Claudia Driefus, In Professor’s Model, Diversity Equals Productivity
[interviewing Scott Page, University of Michigan economist]
Rather than ponder moral questions like, “Why can’t we all get along?” Dr. Page asks practical ones like, “How can we all be more productive together?” The answer, he suggests, is in messy, creative organizations and environments with individuals from vastly different backgrounds and life experiences.
“New York City is the perfect example of diversity functioning well,” he said in an interview. “It’s an exciting place that produces lots of innovation and creativity. It’s not a coincidence that New York has so much energy and also so much diversity.”
Q. In your book you posit that organizations made up of different types of people are more productive than homogenous ones. Why do you say that?
A. Because diverse groups of people bring to organizations more and different ways of seeing a problem and, thus, faster/better ways of solving it.

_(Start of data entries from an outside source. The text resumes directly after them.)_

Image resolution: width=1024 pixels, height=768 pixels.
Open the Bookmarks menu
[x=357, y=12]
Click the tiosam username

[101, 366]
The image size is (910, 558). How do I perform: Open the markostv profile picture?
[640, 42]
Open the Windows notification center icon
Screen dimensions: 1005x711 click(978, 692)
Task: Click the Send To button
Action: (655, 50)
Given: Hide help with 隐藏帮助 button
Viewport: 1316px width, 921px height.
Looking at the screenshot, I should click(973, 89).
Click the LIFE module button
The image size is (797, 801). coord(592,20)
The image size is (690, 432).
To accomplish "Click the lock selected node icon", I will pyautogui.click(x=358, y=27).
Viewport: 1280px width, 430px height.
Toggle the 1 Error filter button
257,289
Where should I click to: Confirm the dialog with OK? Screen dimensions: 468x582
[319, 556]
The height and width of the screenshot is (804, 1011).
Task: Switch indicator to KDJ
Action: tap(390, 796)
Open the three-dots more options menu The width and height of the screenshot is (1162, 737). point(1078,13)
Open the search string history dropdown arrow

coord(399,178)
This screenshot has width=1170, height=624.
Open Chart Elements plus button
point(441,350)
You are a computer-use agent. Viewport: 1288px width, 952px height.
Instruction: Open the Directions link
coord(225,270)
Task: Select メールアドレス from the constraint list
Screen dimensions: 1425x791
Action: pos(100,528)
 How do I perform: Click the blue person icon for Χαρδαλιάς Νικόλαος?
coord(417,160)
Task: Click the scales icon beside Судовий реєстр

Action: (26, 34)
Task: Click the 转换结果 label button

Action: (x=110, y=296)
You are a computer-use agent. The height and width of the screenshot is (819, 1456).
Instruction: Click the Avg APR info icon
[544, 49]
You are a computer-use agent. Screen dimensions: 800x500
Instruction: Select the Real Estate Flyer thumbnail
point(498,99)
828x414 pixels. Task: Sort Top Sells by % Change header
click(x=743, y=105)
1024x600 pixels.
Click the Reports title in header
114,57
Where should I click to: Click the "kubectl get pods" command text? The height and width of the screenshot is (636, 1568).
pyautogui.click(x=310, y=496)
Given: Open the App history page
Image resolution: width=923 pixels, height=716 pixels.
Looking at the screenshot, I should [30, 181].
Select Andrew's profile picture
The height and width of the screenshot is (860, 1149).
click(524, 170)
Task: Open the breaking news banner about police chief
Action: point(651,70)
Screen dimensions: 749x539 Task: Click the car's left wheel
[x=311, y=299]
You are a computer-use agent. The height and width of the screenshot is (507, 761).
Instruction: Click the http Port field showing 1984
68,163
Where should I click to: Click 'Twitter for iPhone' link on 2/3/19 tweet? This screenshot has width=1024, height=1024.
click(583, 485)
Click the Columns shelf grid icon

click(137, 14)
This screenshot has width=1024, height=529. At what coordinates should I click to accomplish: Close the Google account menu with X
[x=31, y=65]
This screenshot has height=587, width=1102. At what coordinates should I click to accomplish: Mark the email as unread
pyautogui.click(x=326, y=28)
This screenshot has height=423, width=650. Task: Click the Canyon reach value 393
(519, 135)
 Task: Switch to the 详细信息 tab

People from different backgrounds have varying ways of looking at problems, what I call “tools.” The sum of these tools is far more powerful in organizations with diversity than in ones where everyone has gone to the same schools, been trained in the same mold and thinks in almost identical ways.
The problems we face in the world are very complicated. Any one of us can get stuck. If we’re in an organization where everyone thinks in the same way, everyone will get stuck in the same place.
But if we have people with diverse tools, they’ll get stuck in different places. One person can do their best, and then someone else can come in and improve on it. There’s a lot of empirical data to show that diverse cities are more productive, diverse boards of directors make better decisions, the most innovative companies are diverse.
Breakthroughs in science increasingly come from teams of bright, diverse people. That’s why interdisciplinary work is the biggest trend in scientific research.
Q. The term “diversity” has become a code word for inclusion of racial, ethnic and sexual minorities. Is that what you’re talking about?
A. I mean differences in how people think. Two people can look quite different and think similarly. Having said that, there’s certainly a lot of evidence that people’s identity groups — ethnic, racial, sexual, age — matter when it comes to diversity in thinking.
Here’s the bottom line: I myself am an affirmative action child. I got into the University of Michigan in the 1980s on a program. I’m from a rural part of Michigan. No calculus in high school. So I was given bonus points toward undergraduate admissions.
If the policy had been to consider mainly grades and SATs and not to make room for some geographic diversity, maybe I wouldn’t have gotten in.
This is another thinker contributing to the discussion about superlinear scaling requiring messiness at scale. One metric that probably approximates messiness is diversity: the more diverse the employees in a company, the more uneven their response to stresses, the more varied their approaches to seeking shortcuts, or how — or with who — they build bridges across barriers.